§ STATED GOAL
In the parenting excerpt, from what spot did the writer watch Robert and Scott on the preschool playground?

[START SOURCE EXCERPT]

As three and four year olds, our boys went twice a week for half a morning to a preschool across the street from our church. The window of our church kitchen provided a view of the preschool playground. Several times a month, I would stand at the window and watch Robert and Scott and pray for insight into who they were “out there” without me and who they would be in the years to come. I’d watch for signs of their emerging gifts and personalities, how they played, defended themselves, recovered from falls and handled themselves when alone.
I was fascinated with how our elder son always had a project of his own. Robert was perfectly content to stack things against a fence by himself or, it seemed to me, play in an imaginary space that only he could envision and take delight in. Other children or his brother could join him or not, but if they did, he was in charge. Scott, on the other hand, had to have people, lots of people. He never seemed to plan anything alone, and I don’t think I ever saw him play by himself. In fact, if he saw a child alone, he often went over to them and offered to include them in the game he was helping organize or the adventure that was brewing.
I’m so glad I didn’t miss seeing how their later interests were simply an extension of who they always were. I am so glad I lingered at that kitchen window, even though I always had “so much to do” on those “free” mornings. Looking back, I realize the value of seeing what God was doing across the street in my two very different sons and their preschool personalities. It’s made it easier to trust God with their uncertain futures, because they are indeed the unique handiwork of God from the get-go.
Paying attention is not always easy for even the most well-intentioned parents. Sometimes I just wanted to unplug the chatterbox. I remember one time making this statement to my toddlers. The chatterbox one calmly proceeded to inform me that he couldn’t be unplugged because he had batteries.
It is especially hard to pay attention to children when there is something else to pay attention to. Being immersed in a favorite TV show, an important phone call or a good book in a quiet corner seems to be a signal for children who suddenly find they need attention. The minute you settle on the couch to relax with a magazine, a teenager who hasn’t spoken since last week will suddenly want to tell you all about gym class. And isn’t it a wonder how the baby always needs to nurse just as Mom sits down to dinner?
Worship can be one of the times when we parents would like to pay attention to something other than our children. Kids can be distracting, aggravating and embarrassing in church. Parenthood can make sitting in a pew a lot of work. Paying attention to our children can make us less attentive to the service.
The temptations to just stay home, or at least to keep the kids out of the sanctuary, are real. It’s hard to pay attention to God and children at the same time.
Training children to pay attention to God, however, is one rare way to have your cake and eat it too. Parenting in the pew can help children and parents pay attention to what is really important.

[END SOURCE EXCERPT]
[START GIVEN RECORDS]

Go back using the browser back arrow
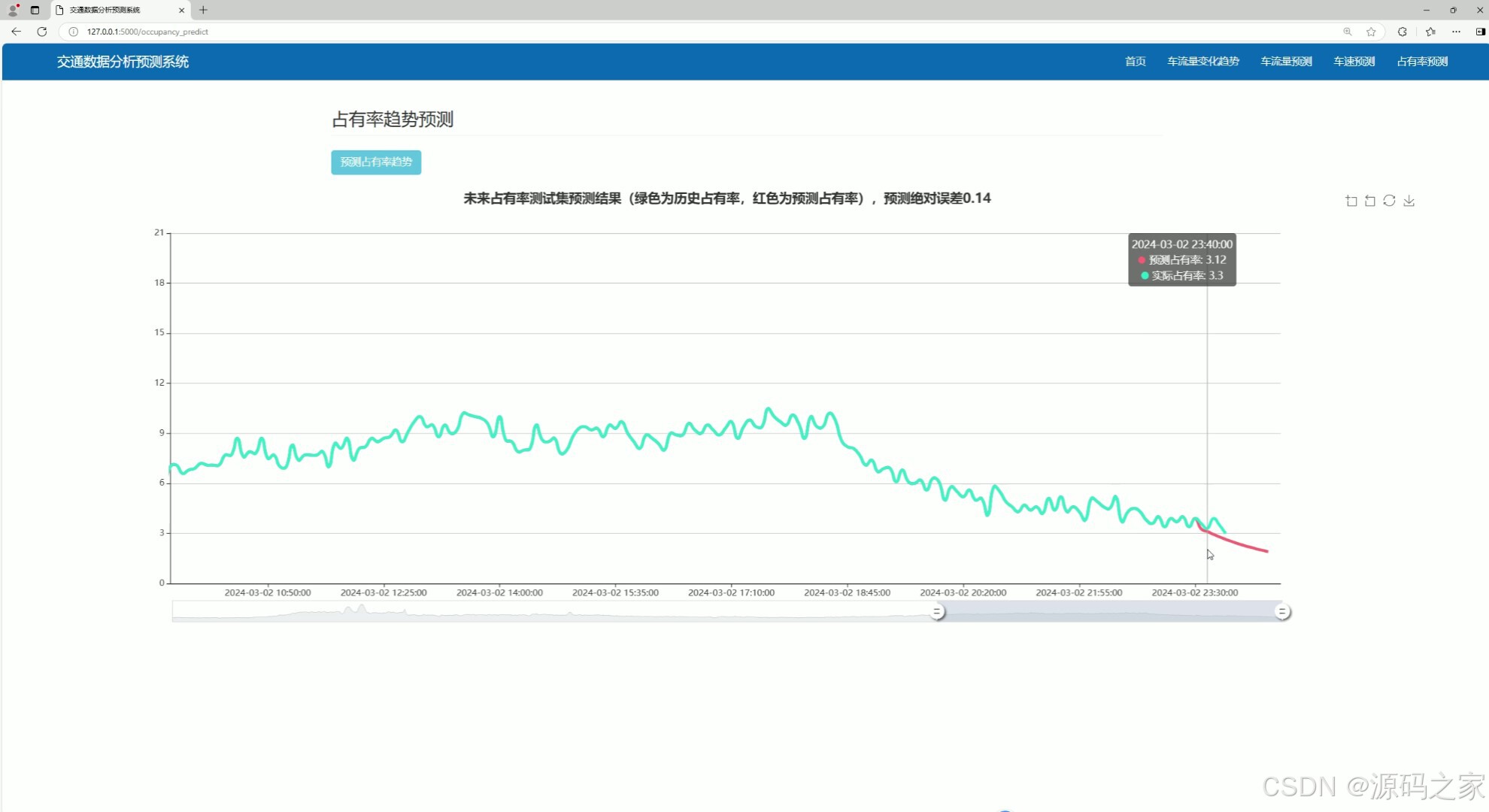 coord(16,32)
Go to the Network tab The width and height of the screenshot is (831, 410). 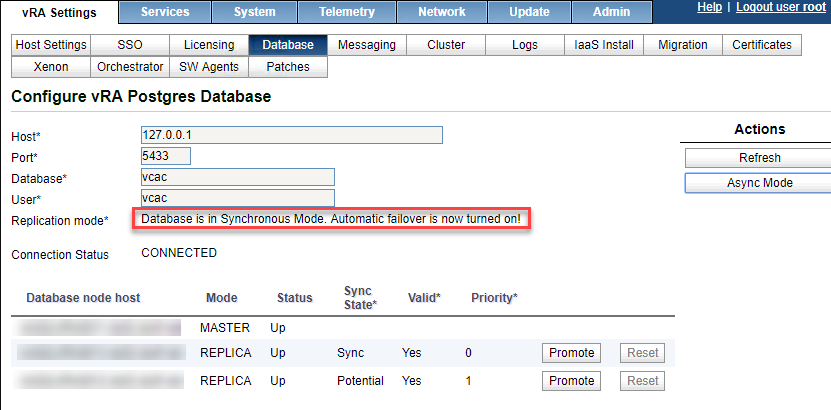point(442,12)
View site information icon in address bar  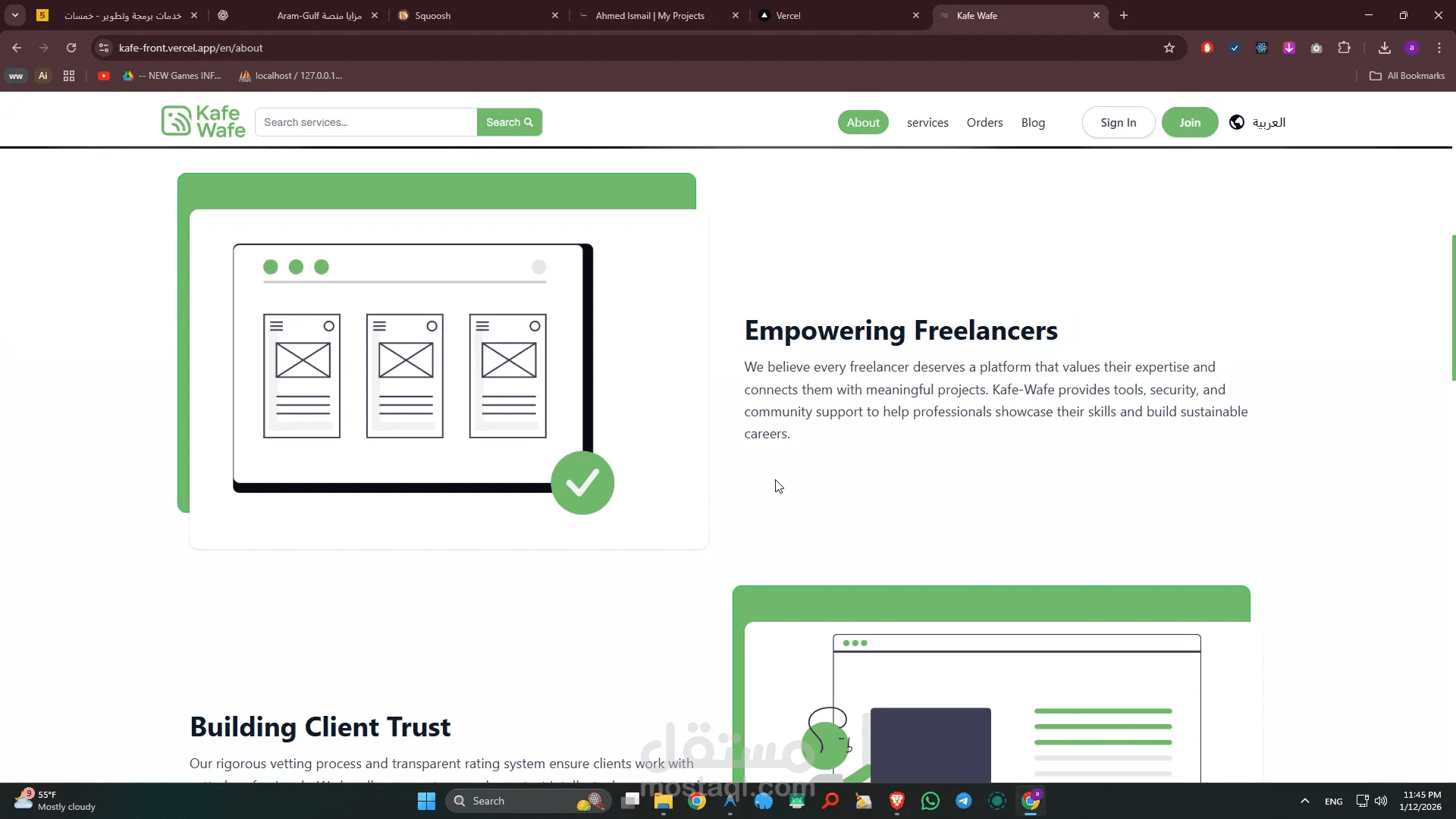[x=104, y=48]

[END GIVEN RECORDS]
[START GIVEN RECORDS]

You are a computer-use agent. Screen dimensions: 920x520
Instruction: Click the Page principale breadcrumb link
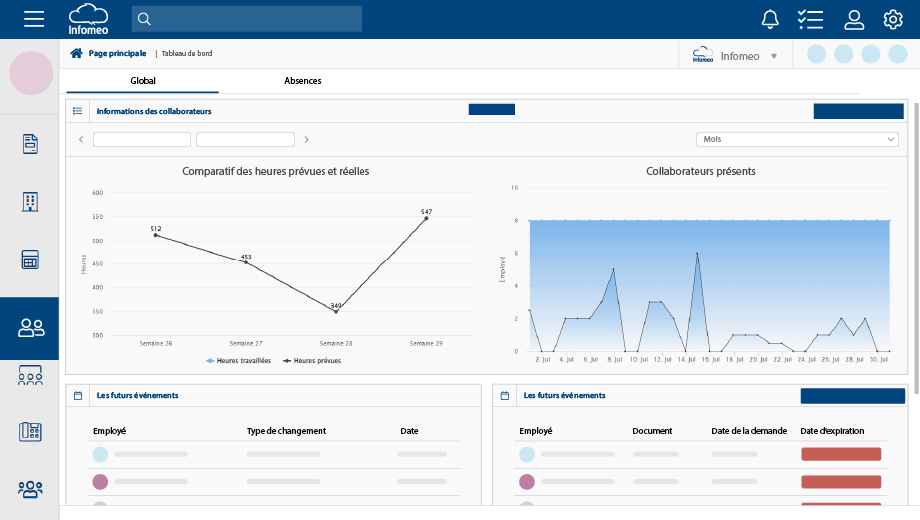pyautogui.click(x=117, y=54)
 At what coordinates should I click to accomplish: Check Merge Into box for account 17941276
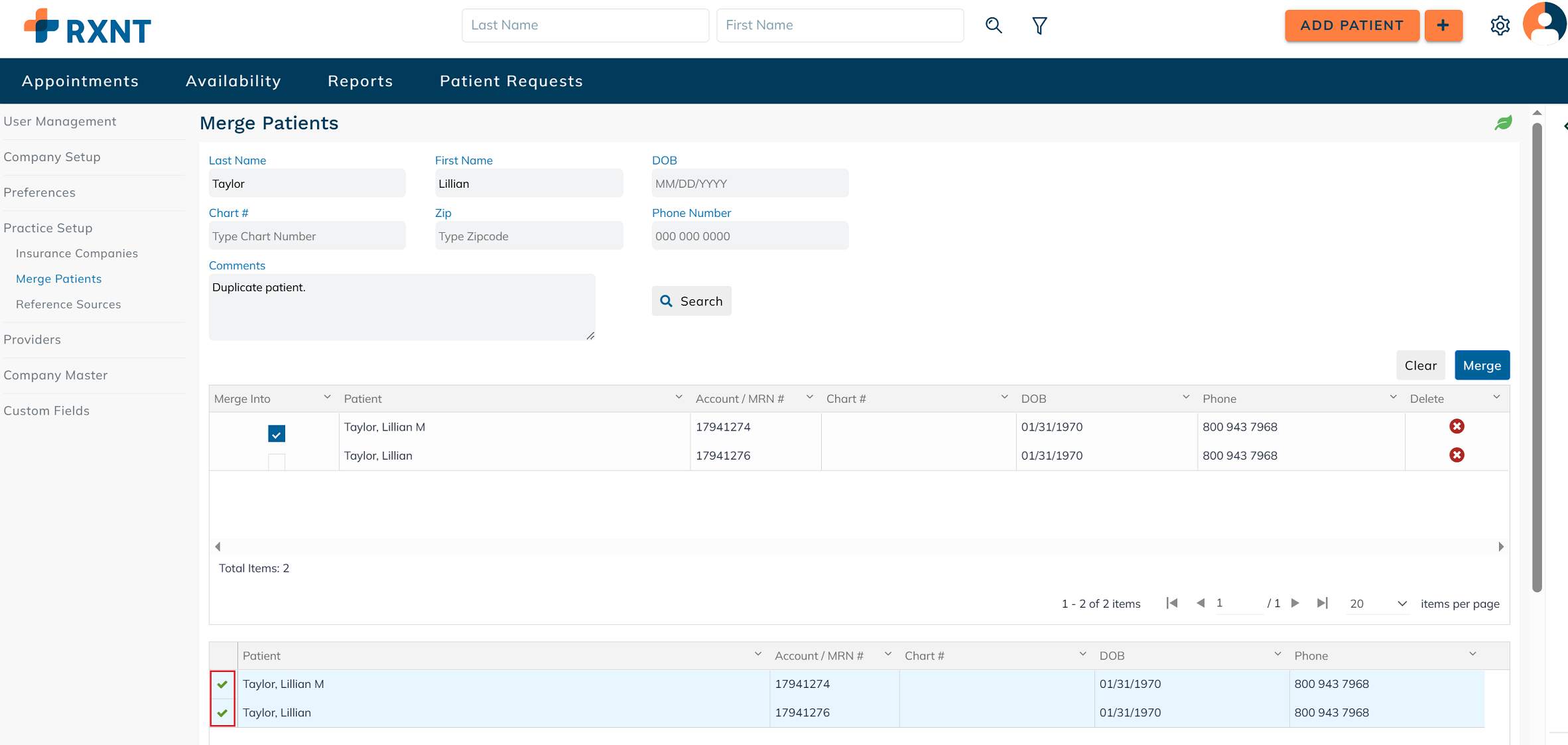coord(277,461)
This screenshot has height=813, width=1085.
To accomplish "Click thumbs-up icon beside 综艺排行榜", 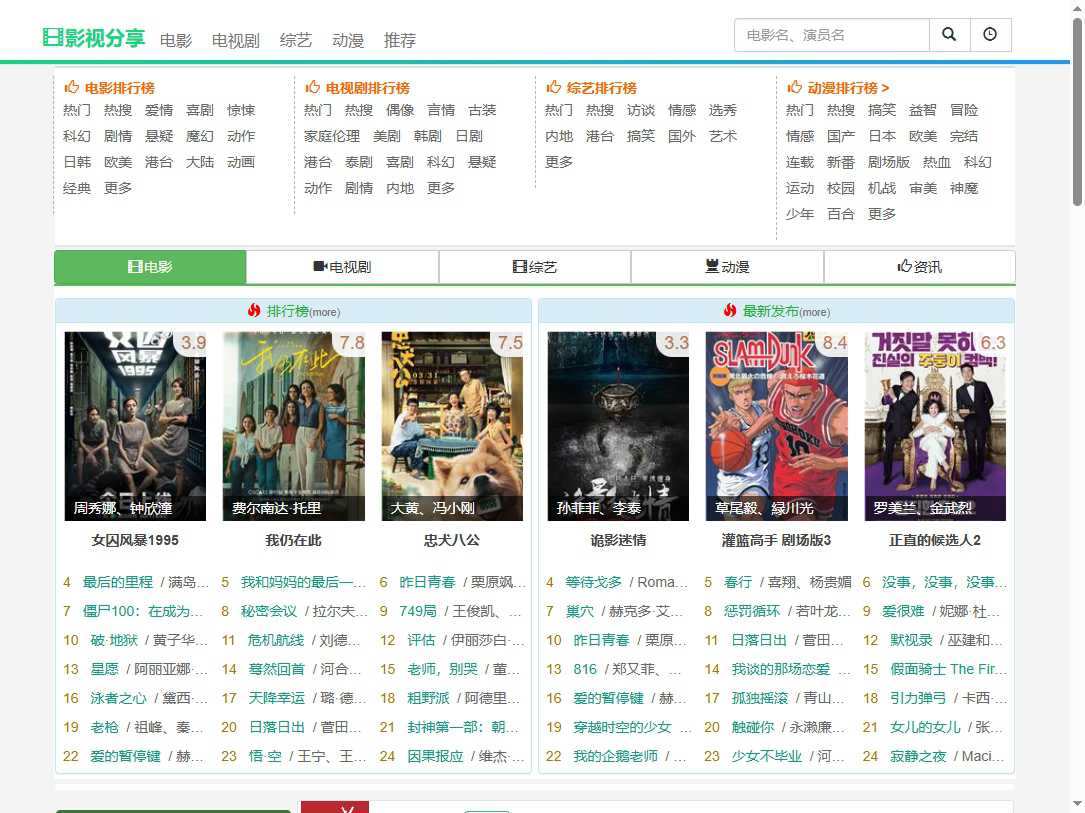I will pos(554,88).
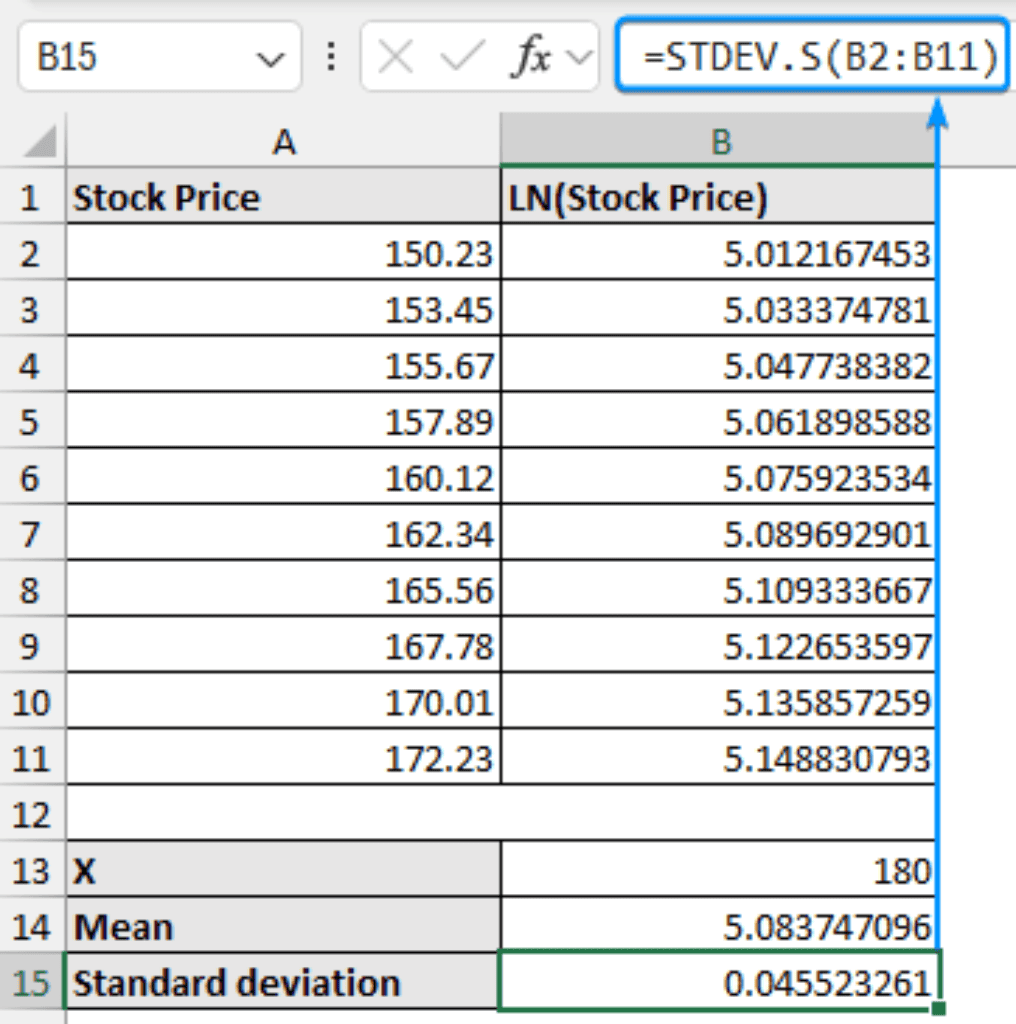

[END GIVEN RECORDS]

§ FULL RESPONSE
From the window of the church kitchen.